Clegg is currently the President of the Boise City Council and its longest-serving member. In that capacity, she has held various leadership positions on the VRT Board of Directors and Executive Board. She is also a Program Manager at Idaho Smart Growth, where she has served as Executive Director, and serves on the boards of the Community Planning Association of Southwest Idaho (COMPASS) and the National League of Cities. She has long been an advocate for public transportation and has led efforts to restore passenger rail service to the Treasure Valley.
“I believe deeply in the power of safe and effective transportation options, and I am excited to work on creating strong support for the VRT vision,” Clegg said. “There is an urgency to improving access to transit services, especially at this pivotal moment in the region’s development. I think we can get people in the valley excited about transit and the need for new and increased transit funding that will expand the possibilities and improve quality of life for the entire region.”
“I am grateful to the Board of Directors for their approval. I am indebted to Kelli and the VRT staff for their great work in establishing a high functioning organization” she added. “I am eager to get to work.”
The VRT Executive Board, a standing committee of the VRT Board of Directors, began the CEO search in May after Executive Director Kelli Badesheim announced her intention to step down. The Executive Board worked with Affion Public to conduct a national executive search, which provided a diverse applicant pool with experience in the transportation and public sectors.
After a comprehensive process that included multiple rounds of interviews and input from stakeholder and community panels, the Executive Board recommended Clegg to the VRT Board of Directors for final approval. Clegg, a member of the Executive Board, recused herself from the search process. The VRT Board formally approved the appointment by unanimous vote at Monday’s Board of Directors meeting.
“We interviewed many great candidates for this position,” said Nampa Mayor Debbie Kling, immediate past Chair of the VRT Board of Directors and Executive Board during the search. “We heard important voices from our community and stakeholders, and it was clear that Elaine is the right person for the job.”
“We also recognize that Elaine will start from a very solid foundation,” Kling added. “Kelli Badesheim has been a great steward of VRT’s mission, and we are so grateful for her dedication throughout her impressive career.”
Badesheim started her transit career in 1994 at Boise Urban Stages, a precursor agency to VRT that provided transportation within the City of Boise. In 2005, she oversaw the transition from a collection of local services into a regional transit system. VRT has experienced substantial growth under Badesheim’s leadership, including the development of VRT’s current transit system and facilities, launch of innovative and specialized transportation services, stewardship of education and outreach programs, adoption of new technology, coordination of community partnerships, and adoption of the agency’s ValleyConnect 2.0 plan, which charts the future for transit in the region.

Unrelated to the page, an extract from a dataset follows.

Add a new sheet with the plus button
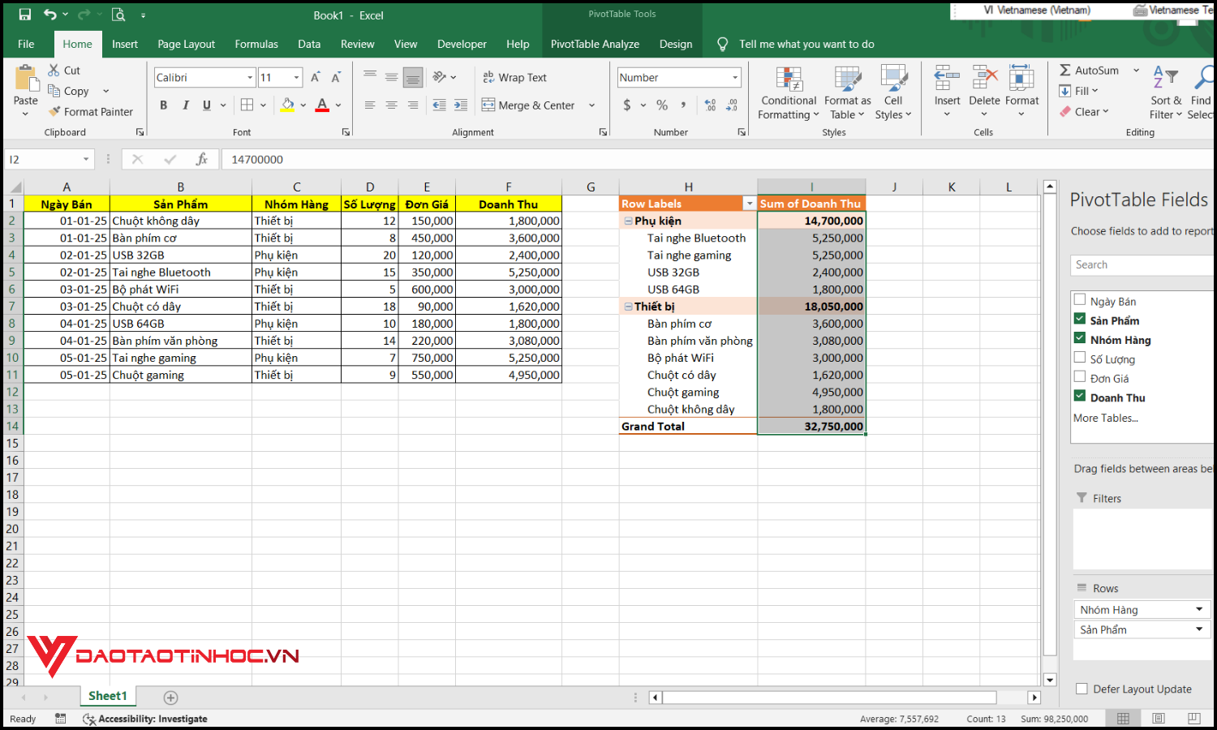tap(170, 697)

“I feel incredibly honored to have had the opportunity to work in this space for so long,” Badesheim said. “When it comes down to it, public transportation is all about people – connecting people to places and providing the freedom for people to move around the region. It has been our hope at VRT that we help create a better community for everyone, and I am proud of the work we have done to shape the region. I look forward to watching VRT continue to grow into the regional authority we have envisioned.”